Por: María Esther Abissi.   14 enero

Tres de las cinco financieras que operan en el país se vieron obligadas a cambiar su estrategia para mantenerse a flote en el 2018 ante la desaceleración económica del país.

La nueva estrategia implica reducción de costos y reorientación del negocio hacia nuevos sectores para paliar los efectos en sus utilidades, entre otras acciones.

Según los últimos datos publicados por la Superintendencia General de Entidades Financieras (Sugef), a noviembre, dos de las cinco financieras del país registraron crecimientos negativos en sus utilidades. (Foto: Eddy Rojas / La Nación).
Según los últimos datos publicados por la Superintendencia General de Entidades Financieras (Sugef), a noviembre, dos de las cinco financieras del país registraron crecimientos negativos en sus utilidades. (Foto: Eddy Rojas / La Nación).

Según los últimos datos publicados por la Superintendencia General de Entidades Financieras (Sugef), a noviembre del 2018, una de las cinco financieras del país registró decrecimientos en sus utilidades.

G&T Continental, registró un resultado negativo y un decrecimiento de 89,9%.

Comeca, Desyfin y Financiera Credilat fueron las que obtuvieron mejores resultados finales, seguidos por Cafsa, la financiera de Grupo Purdy Motor.

Tres de las cinco entidades lograron hacer un recorte en sus gastos para tener mejores resultados, sobre todo ante un escenario de desaceleración del crédito, no solo en la banca sino en todo el sistema financiero.

Desifyn bajó en 7% sus gastos administrativos y en 1% sus gastos de personal. Comeca tuvo una disminución de 16% en los gastos de personal y 13% en los gastos administrativos.

Por su parte, Cafsa y Credilat mostraron incrementos en sus gastos, que pueden estar asociados al crecimiento en el volumen de ingresos por intermediación financiera y operaciones de crédito.

Las medidas de contención de gasto se dan en un entorno en el que el país y en particular las operaciones de crédito fueron afectadas por la situación fiscal de Costa Rica, el incremento de las tasas de interés, la devaluación de la moneda, el poco crecimiento económico y el aumento del desempleo.

Medidas paliativas

Cada financiera se encargó durante el 2018 de que, en la medida de lo posible, el golpe de la situación del país fuera menos duro.

Desyfin, por ejemplo, se encargó de controlar la morosidad para garantizar que más personas pudieran pagar sus créditos.
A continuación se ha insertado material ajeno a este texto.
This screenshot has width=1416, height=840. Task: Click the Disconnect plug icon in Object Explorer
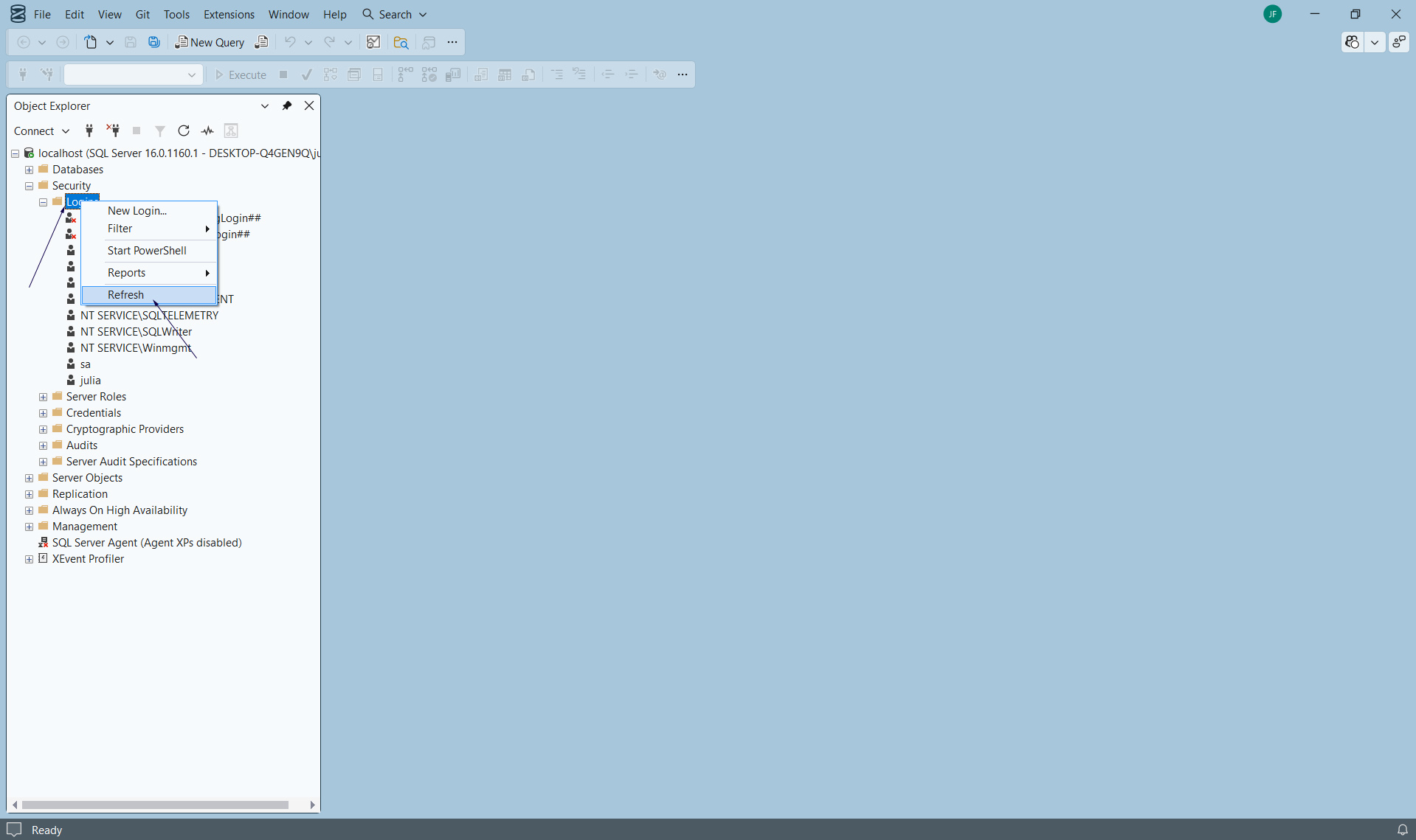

Una de las medidas fue dejar de prestar a no generadores en dólares en esa moneda e incentivar los préstamos en colones, concentrarse en créditos con suficientes garantías y poner mayores restricciones para los créditos fiduciarios y de consumo.
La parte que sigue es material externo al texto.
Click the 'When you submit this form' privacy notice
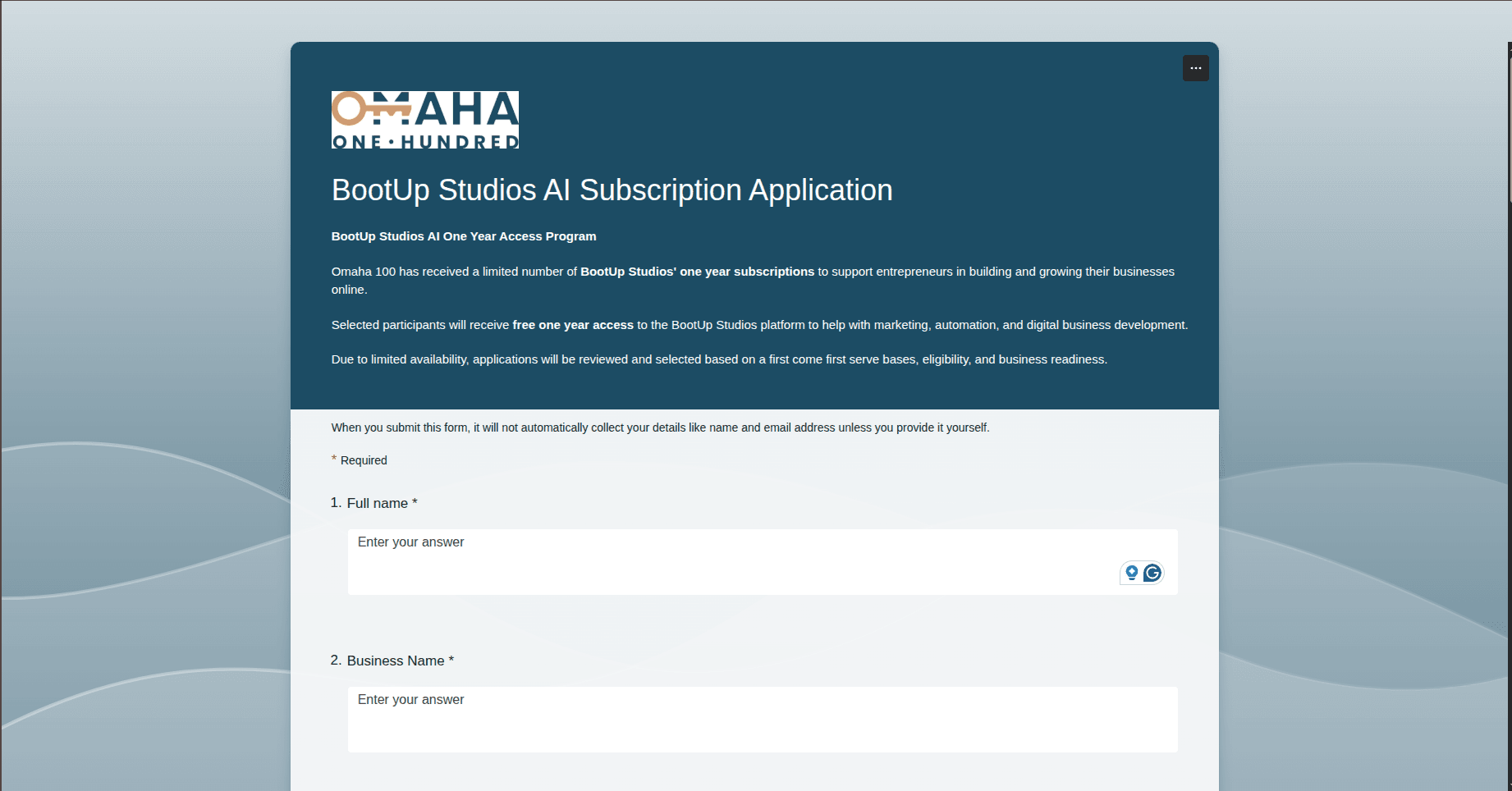[x=660, y=428]
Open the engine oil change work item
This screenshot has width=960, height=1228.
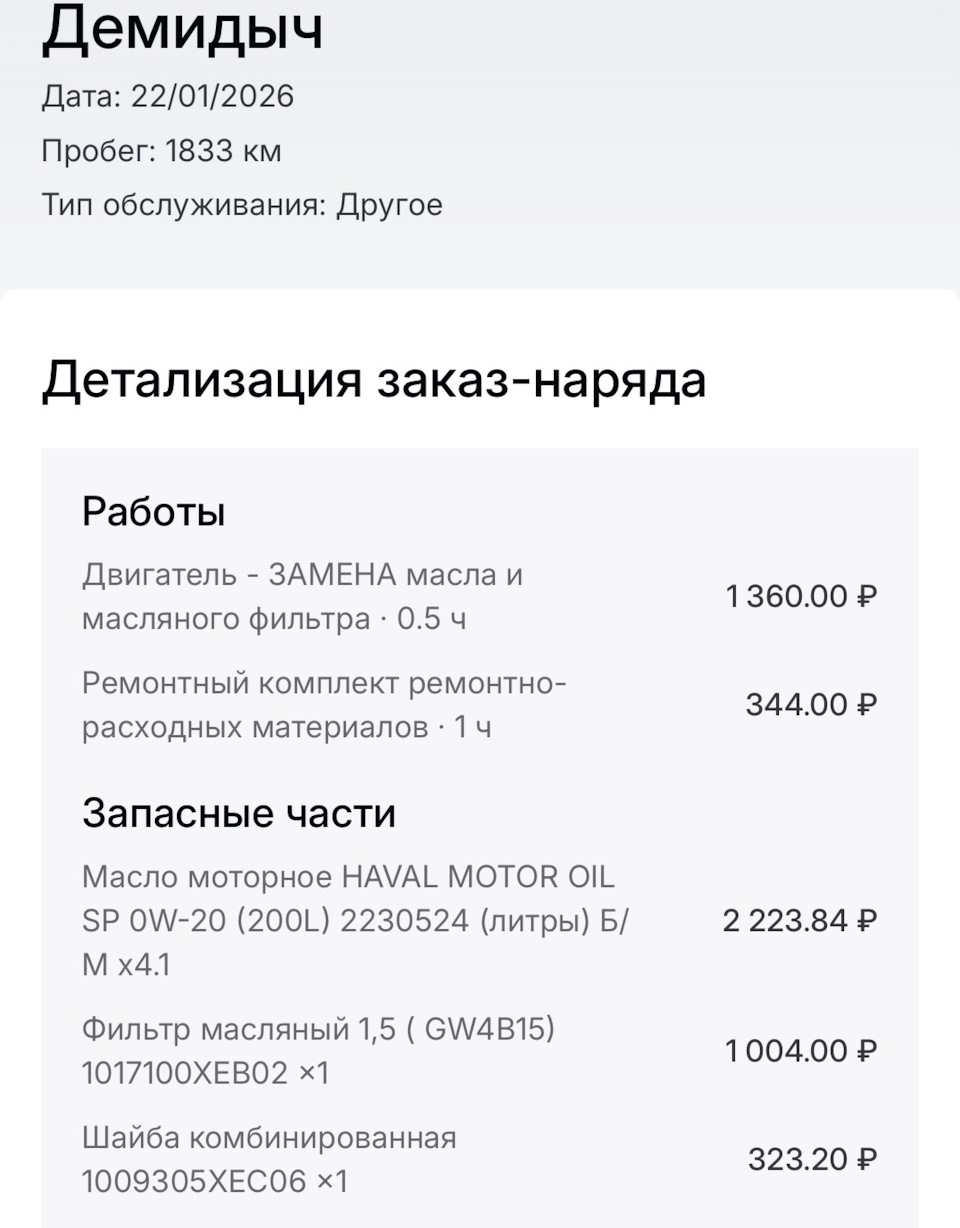302,597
La morosidad de los préstamos mayores a 90 días y cobro judicial de la financiera se mantuvo en 2,2% sobre la cartera total, al cierre del año, según los datos de Sugef.

Franco Naranjo, presidente de la junta directiva de Credilat, que comenzó sus operaciones en el 2017, aseguró que lograr el calce de las monedas fue uno de los retos más importantes del 2018, pero al mismo tiempo, al ser una empresa tan nueva, el proceso de crecimiento del activo ayudó a que el ingreso financiero se mantuviera y, por tanto, mejorara la rentabilidad.

Para “curarse” en cuanto al riesgo que presentaron las variaciones del tipo de cambio en los últimos meses, Credilat solo ofrece créditos en colones a tasa fija, poniendo menos presión en los clientes, lo que genera a su vez menos presión sobre la morosidad.

Un punto clave en la estrategia fue considerar de entrada que el entorno económico iba a mostrar un bajo crecimiento.

En el caso de Cafsa, la clave estuvo en la diversificación del portafolio de productos y en la colocación de créditos en moneda local bajo el esquema de Banca para Desarrollo, sobre todo para microempresarios, que tienen en términos generales mejores perspectivas de morosidad, a diferencia de otro tipo de clientes, como los de créditos de consumo.

A pesar de esto, la financiera observó un incremento en la morosidad durante el año pasado, por lo que debieron reforzar la gestión en esa área.

En el caso de los créditos en dólares a no generadores, el análisis de riesgo de los clientes ha sido más riguroso, suponiendo incluso devaluaciones de hasta 20%.

Para el 2019, el escenario se prevé sea el mismo: un lento crecimiento y sectores igualmente afectados.

A pesar de esto, las financieras consideran que el panorama es mucho mejor que el año previo, dadas las medidas macroeconómicas que se han tomado.

La estrategia será enfocarse en proyectos para el segundo semestre del año, donde se espera que el crédito comience a crecer paulatinamente, especialmente en sectores como construcción, servicios, exportaciones y zonas francas, que incentivarán los ingresos por intermediación de las financieras.